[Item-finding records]
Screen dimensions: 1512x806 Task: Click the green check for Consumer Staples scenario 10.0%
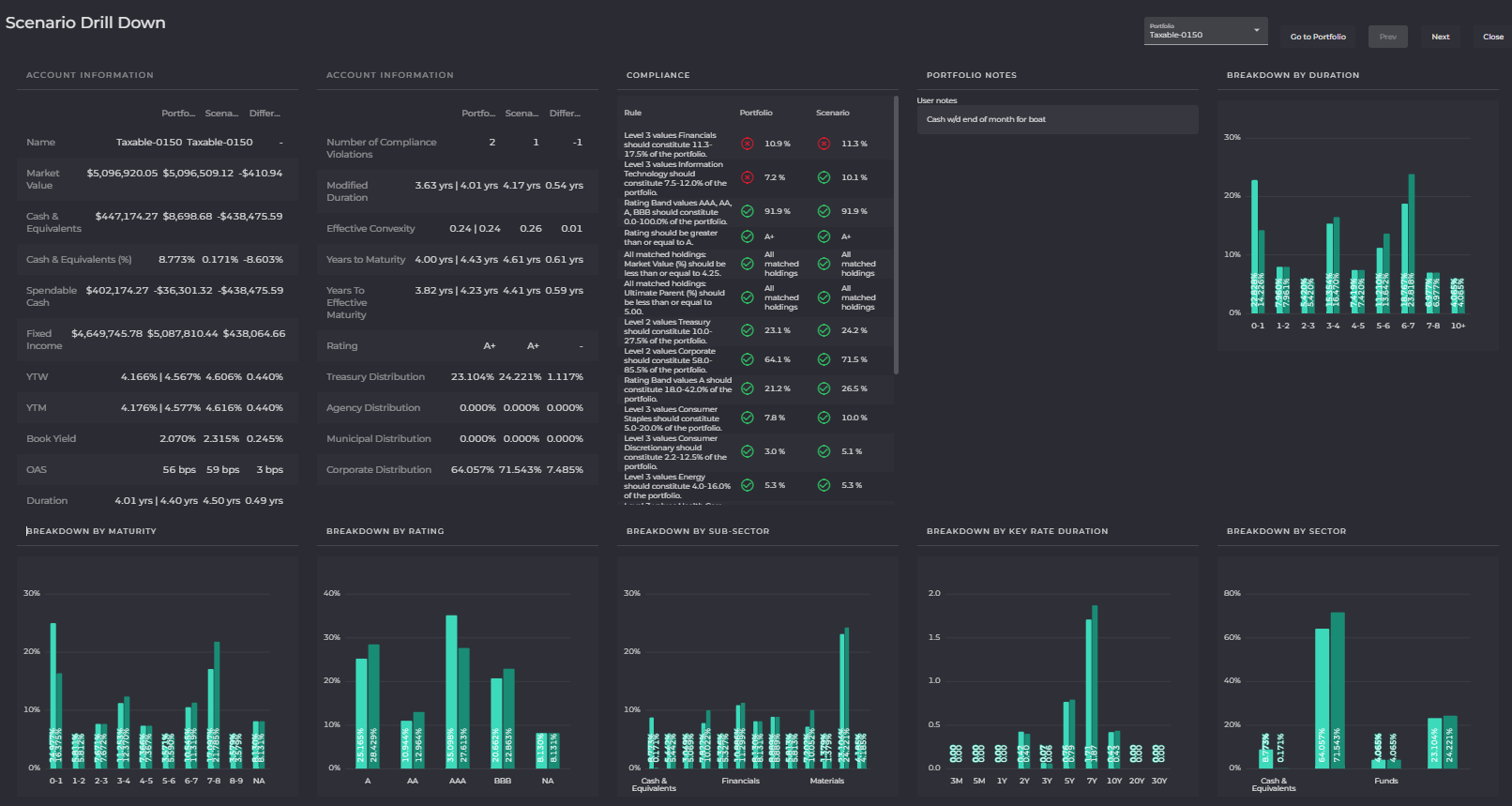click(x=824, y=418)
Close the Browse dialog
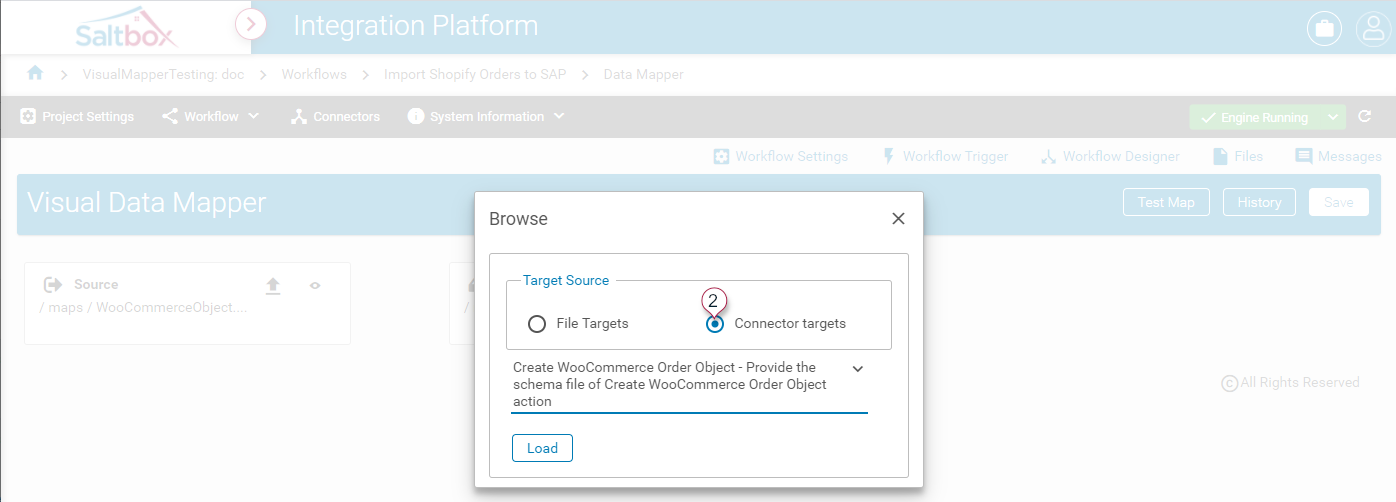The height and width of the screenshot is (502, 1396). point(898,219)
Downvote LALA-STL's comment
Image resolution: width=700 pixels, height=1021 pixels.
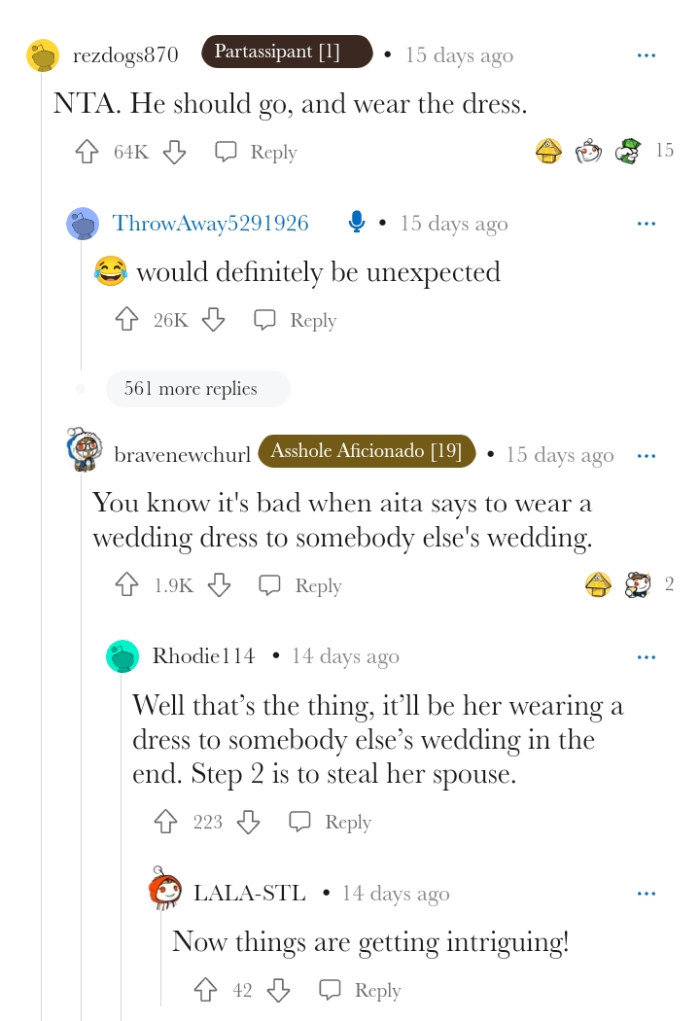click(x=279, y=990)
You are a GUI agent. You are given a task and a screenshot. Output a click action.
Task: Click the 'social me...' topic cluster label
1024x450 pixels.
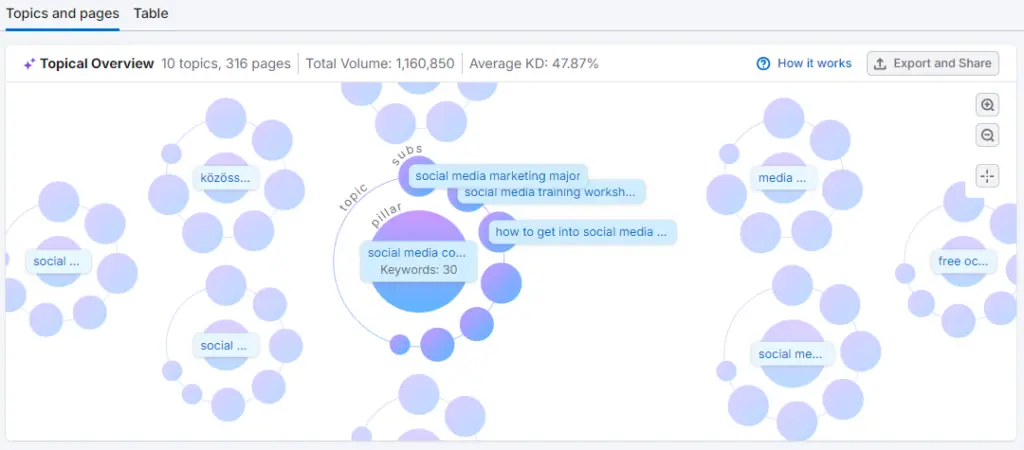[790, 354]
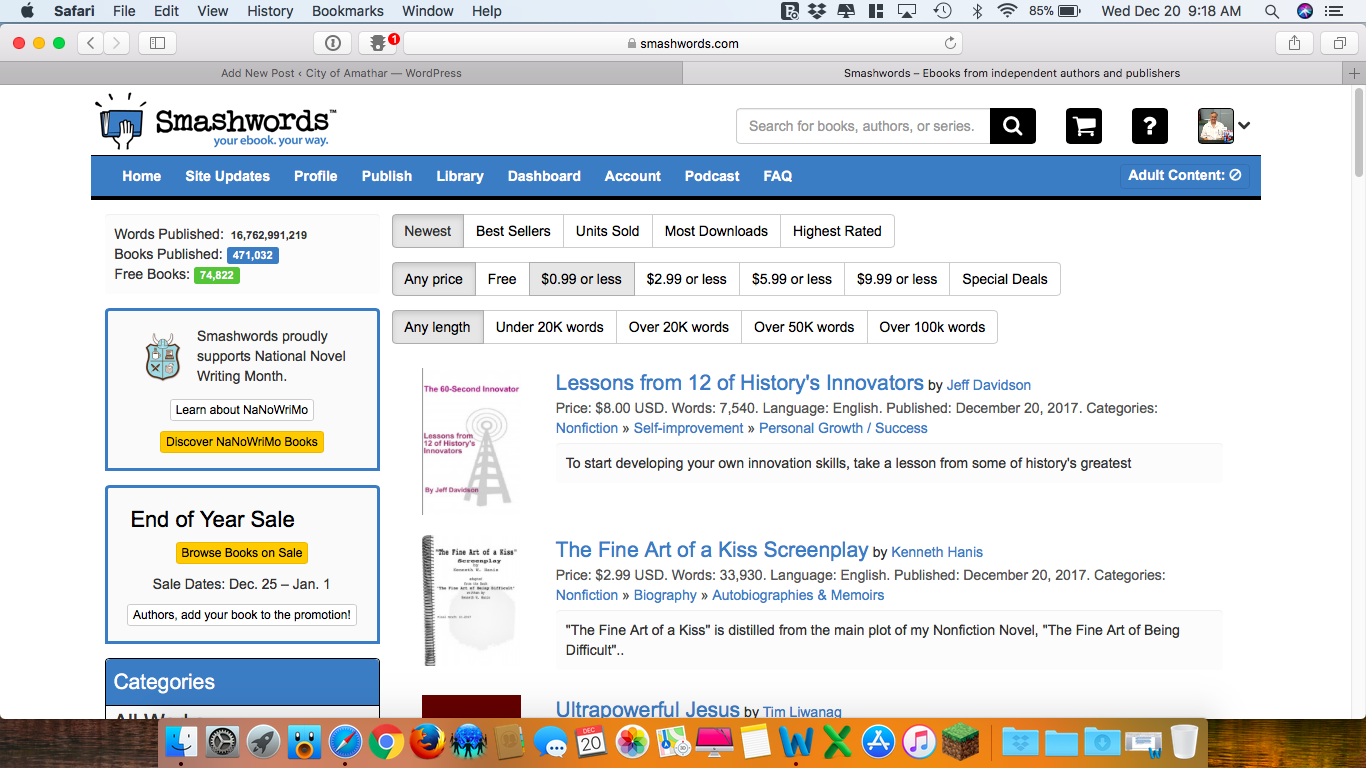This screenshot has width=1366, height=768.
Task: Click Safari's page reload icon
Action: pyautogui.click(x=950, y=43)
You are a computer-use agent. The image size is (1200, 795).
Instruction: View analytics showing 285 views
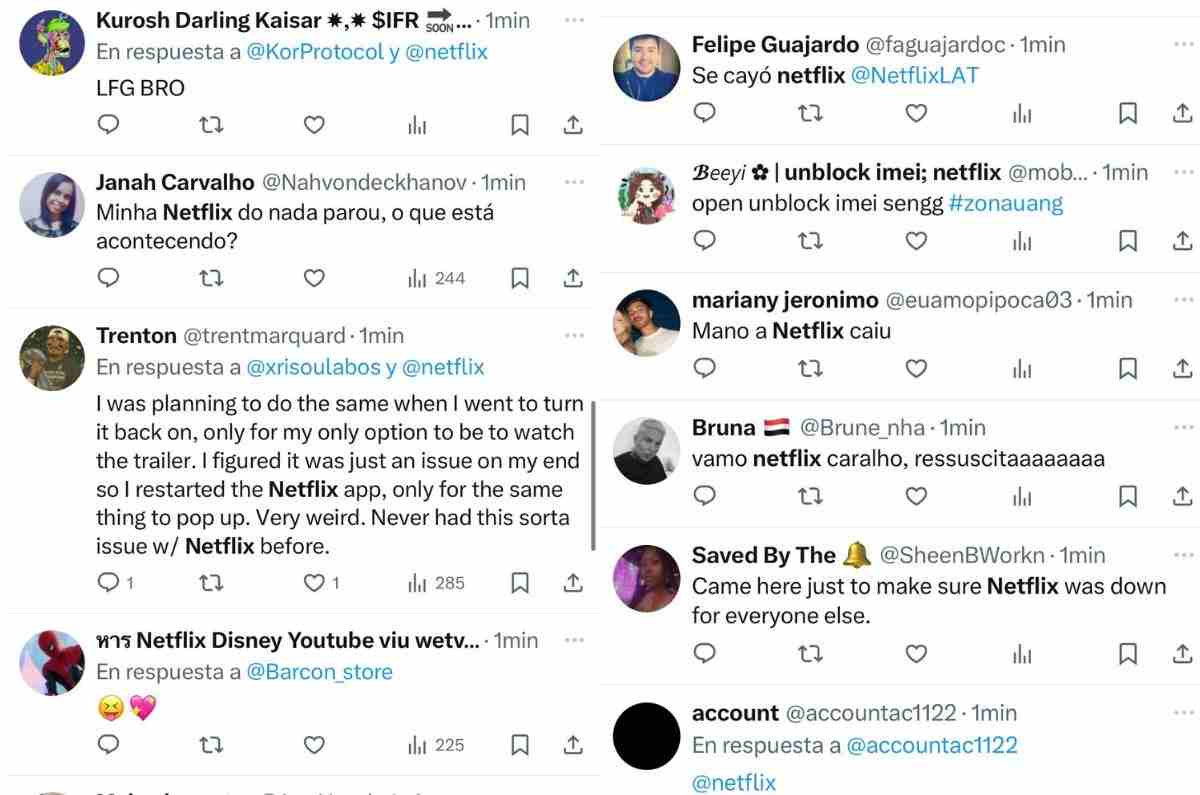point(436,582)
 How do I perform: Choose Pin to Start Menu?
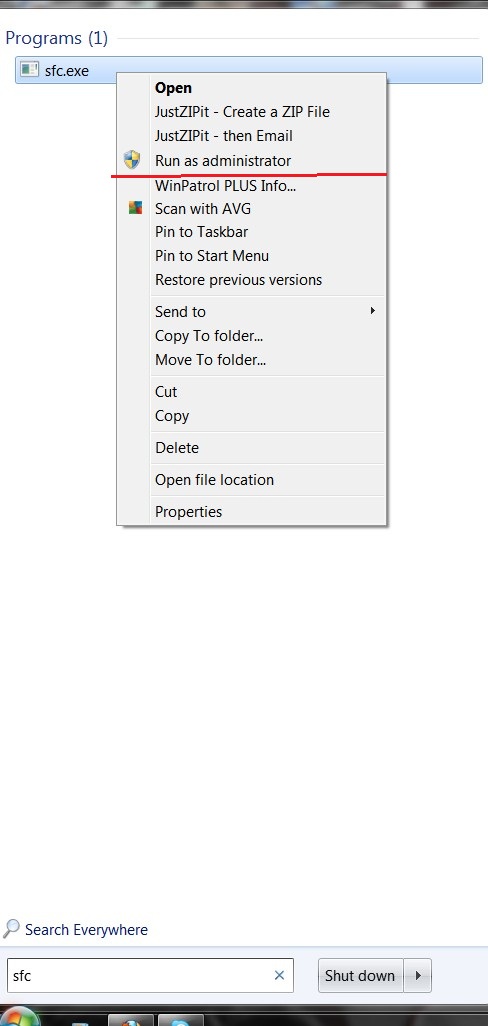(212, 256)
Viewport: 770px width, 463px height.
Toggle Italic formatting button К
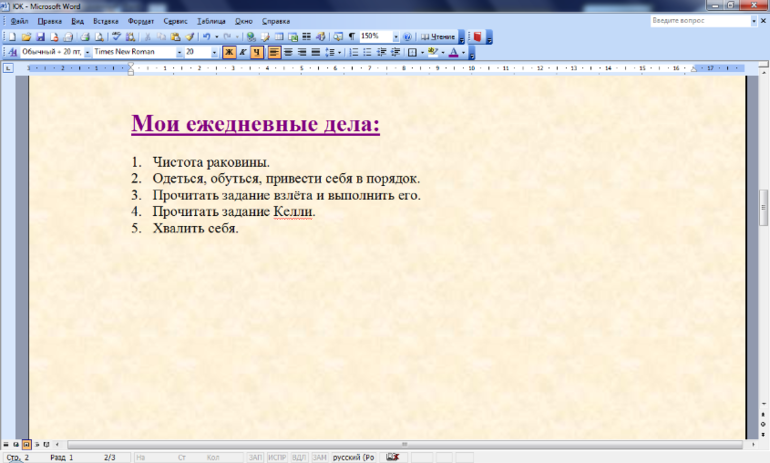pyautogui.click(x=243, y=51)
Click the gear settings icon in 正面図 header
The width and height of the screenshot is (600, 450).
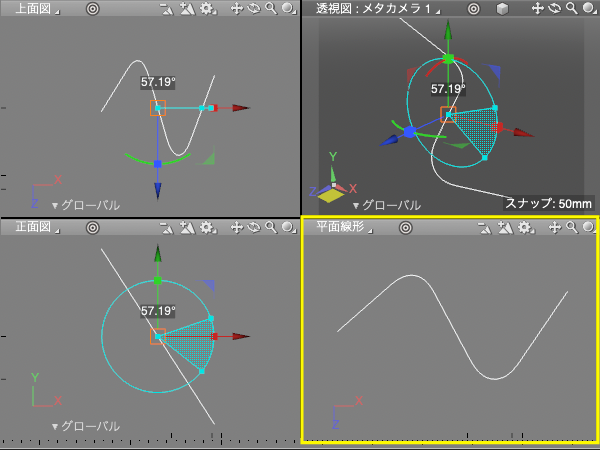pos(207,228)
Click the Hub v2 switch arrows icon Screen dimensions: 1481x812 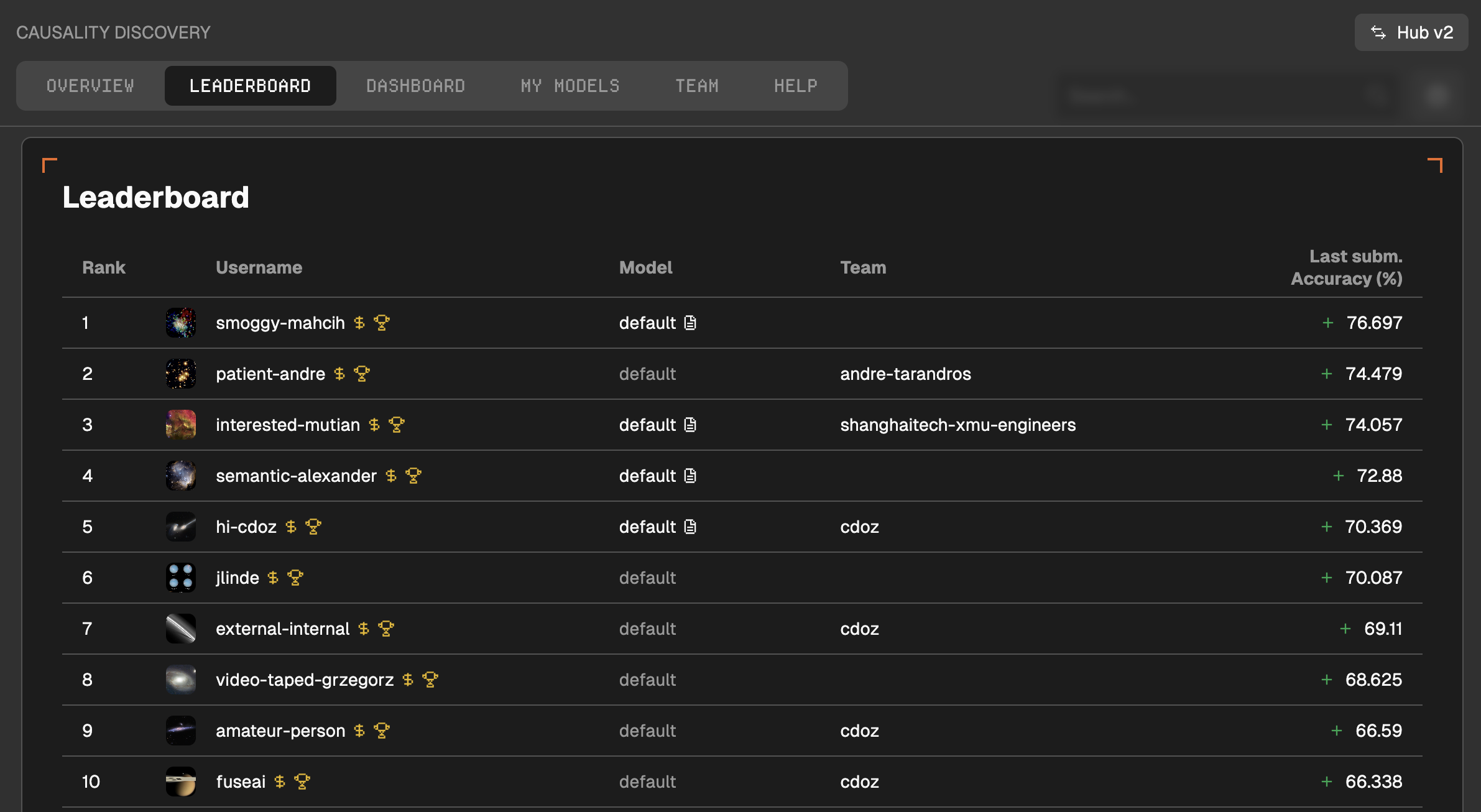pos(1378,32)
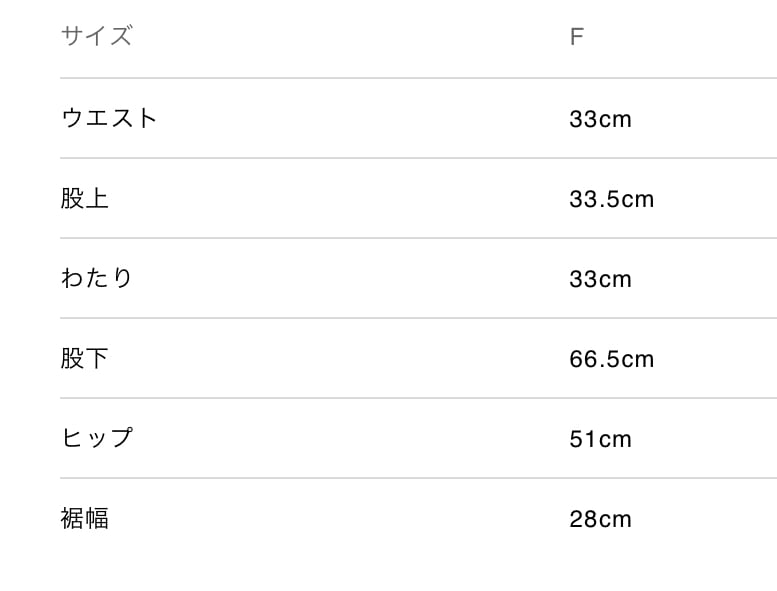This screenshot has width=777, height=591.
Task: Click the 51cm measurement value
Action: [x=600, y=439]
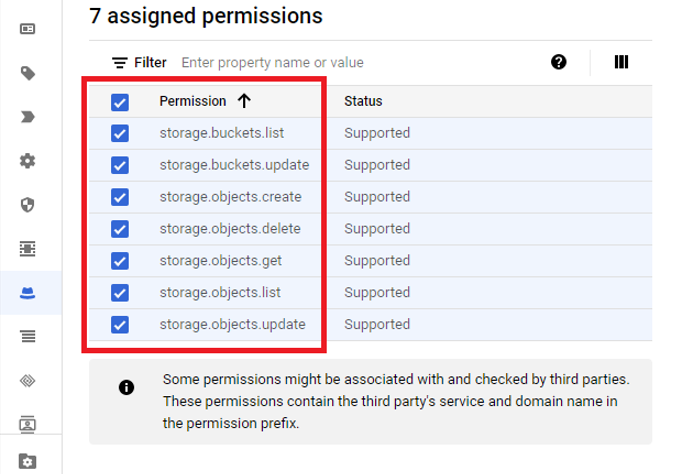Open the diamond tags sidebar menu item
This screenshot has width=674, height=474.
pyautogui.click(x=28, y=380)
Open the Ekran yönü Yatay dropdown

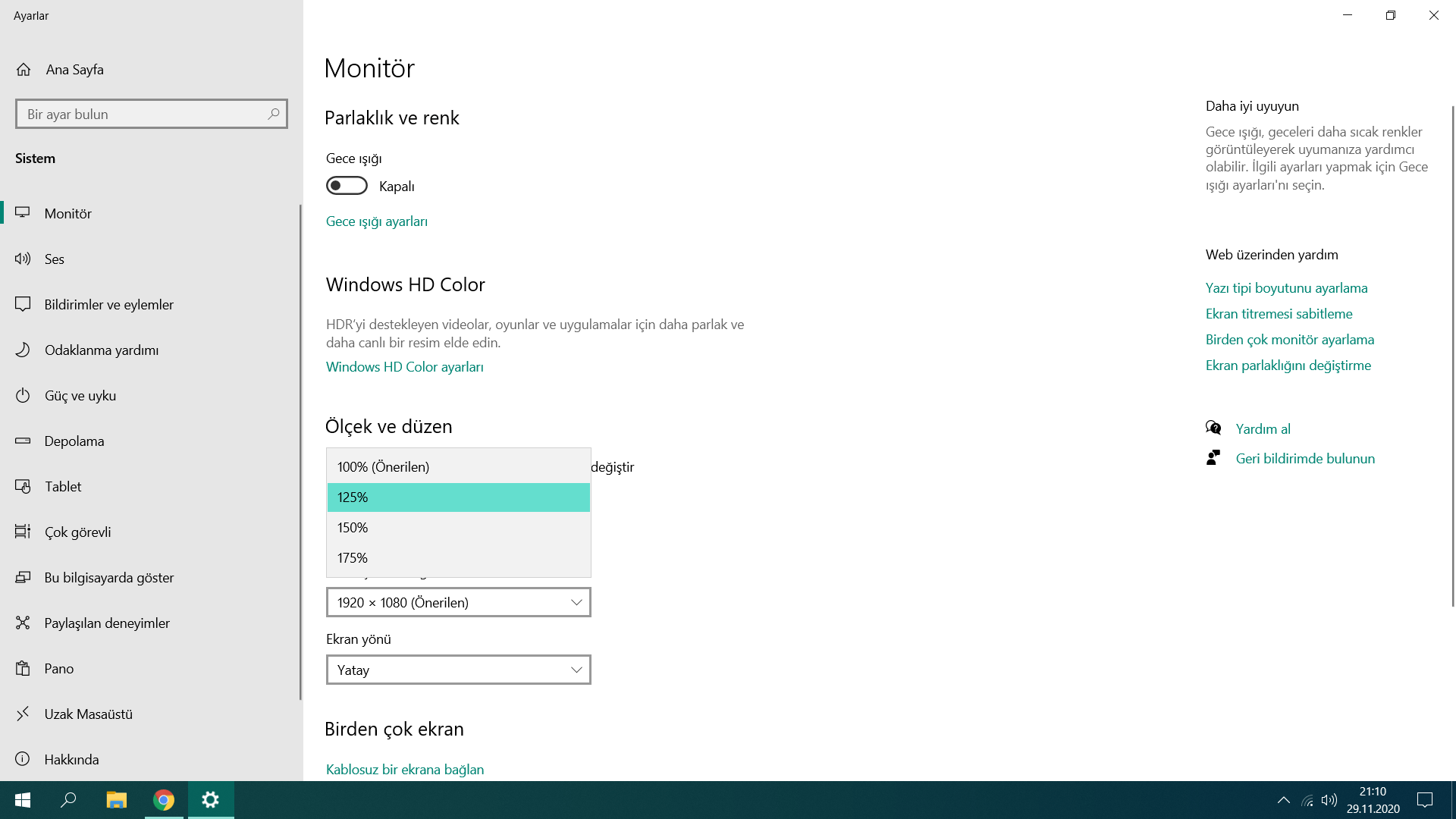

* **Stated goal**: How many lines of the records above contain the word "pixels"? Reply with the number only.

* **Task result**: 2